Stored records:
-*-

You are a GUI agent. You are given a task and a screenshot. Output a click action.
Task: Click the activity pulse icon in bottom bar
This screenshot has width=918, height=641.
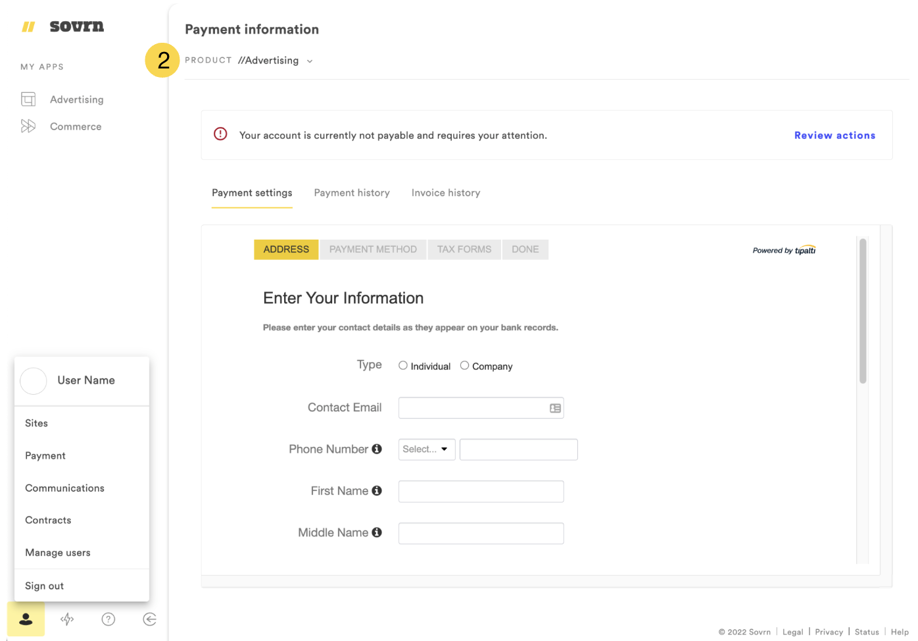coord(67,619)
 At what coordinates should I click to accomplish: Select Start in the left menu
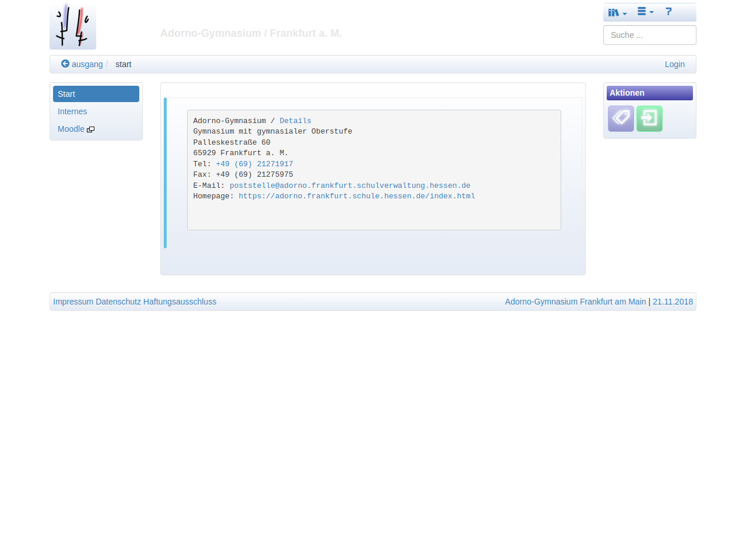tap(96, 94)
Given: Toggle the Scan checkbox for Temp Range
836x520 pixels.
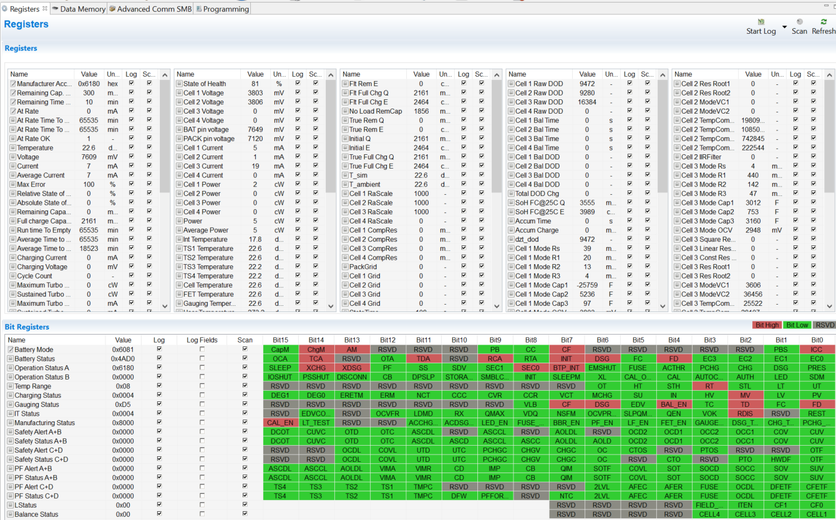Looking at the screenshot, I should (x=245, y=386).

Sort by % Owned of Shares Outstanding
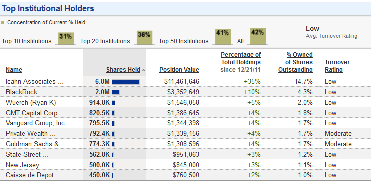coord(296,63)
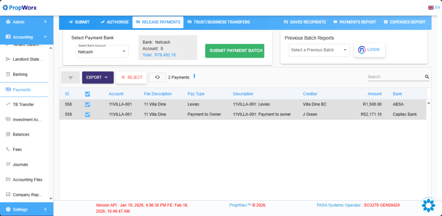Uncheck the payment 559 checkbox

click(88, 114)
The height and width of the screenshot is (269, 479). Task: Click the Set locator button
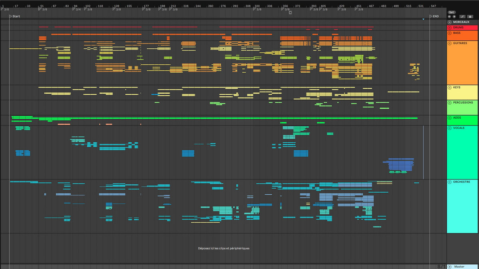pyautogui.click(x=451, y=12)
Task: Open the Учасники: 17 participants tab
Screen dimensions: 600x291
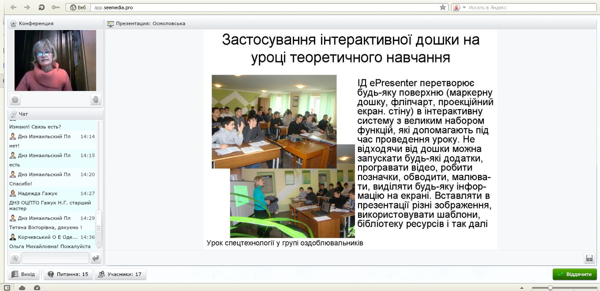Action: (121, 274)
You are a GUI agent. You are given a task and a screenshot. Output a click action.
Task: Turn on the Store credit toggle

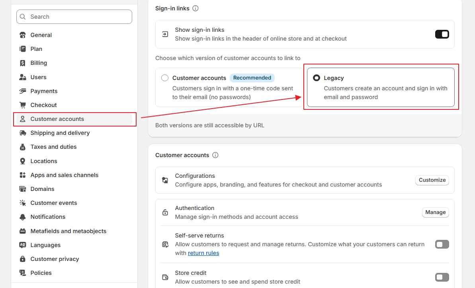pos(442,277)
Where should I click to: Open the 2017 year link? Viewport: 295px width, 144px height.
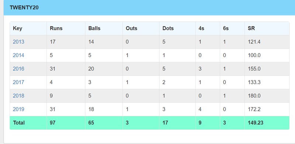(18, 82)
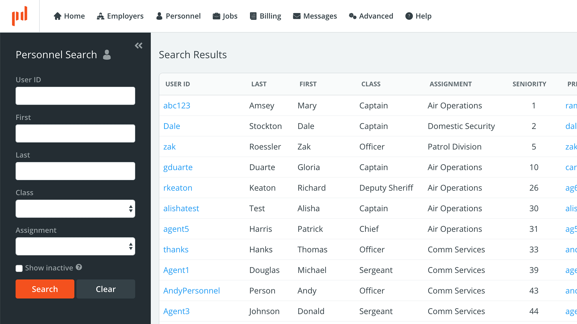This screenshot has width=577, height=324.
Task: Click the orange Search button
Action: click(45, 289)
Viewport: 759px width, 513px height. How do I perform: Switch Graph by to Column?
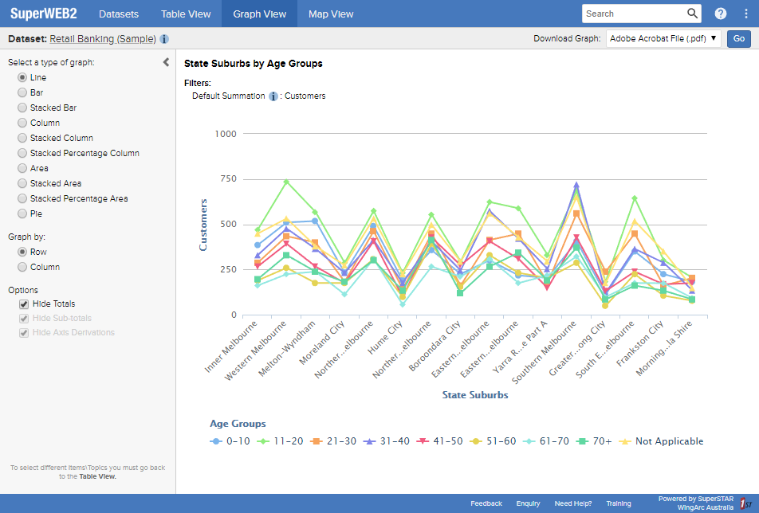pos(22,266)
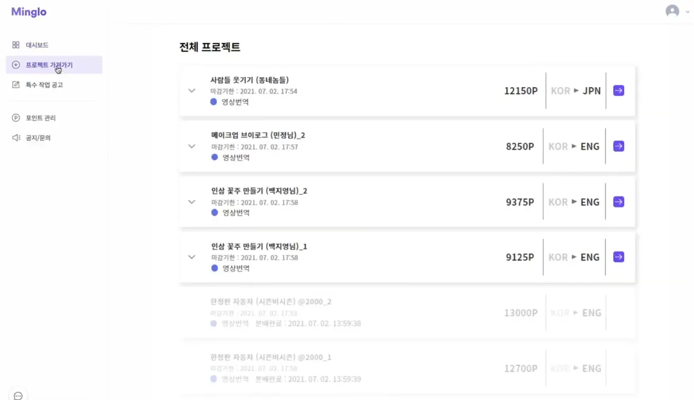This screenshot has width=694, height=400.
Task: Expand the 인삼 꽃주 만들기_1 project row
Action: click(192, 257)
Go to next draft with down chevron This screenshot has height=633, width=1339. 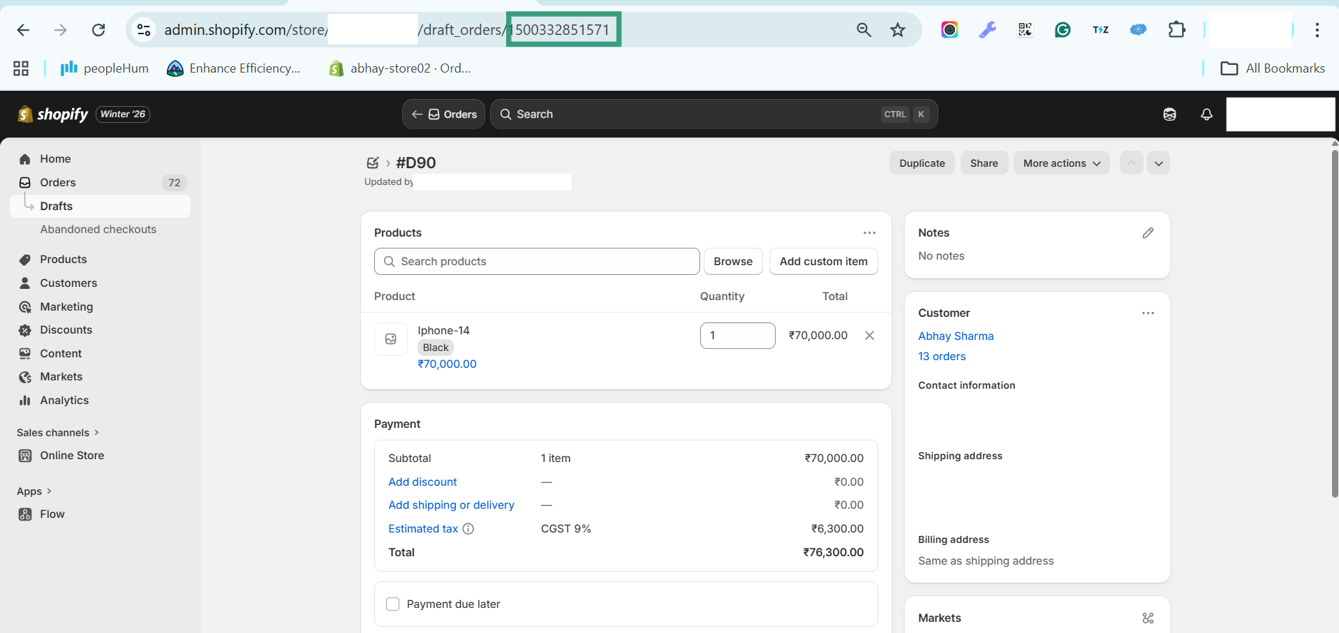(1158, 163)
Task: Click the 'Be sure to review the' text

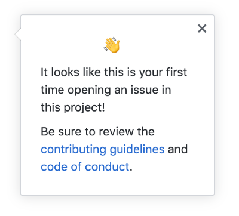Action: click(x=97, y=132)
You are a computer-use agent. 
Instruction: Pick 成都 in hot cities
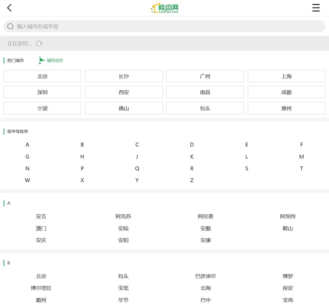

-*-

▶ What to produce: Please output the lines of the records above from the one with "You are a computer-use agent." through the last, exactly as they appear and with both ends included; skip any pictures and add nothing.

▶ Response for this exercise:
You are a computer-use agent. 
Instruction: Pick 成都 in hot cities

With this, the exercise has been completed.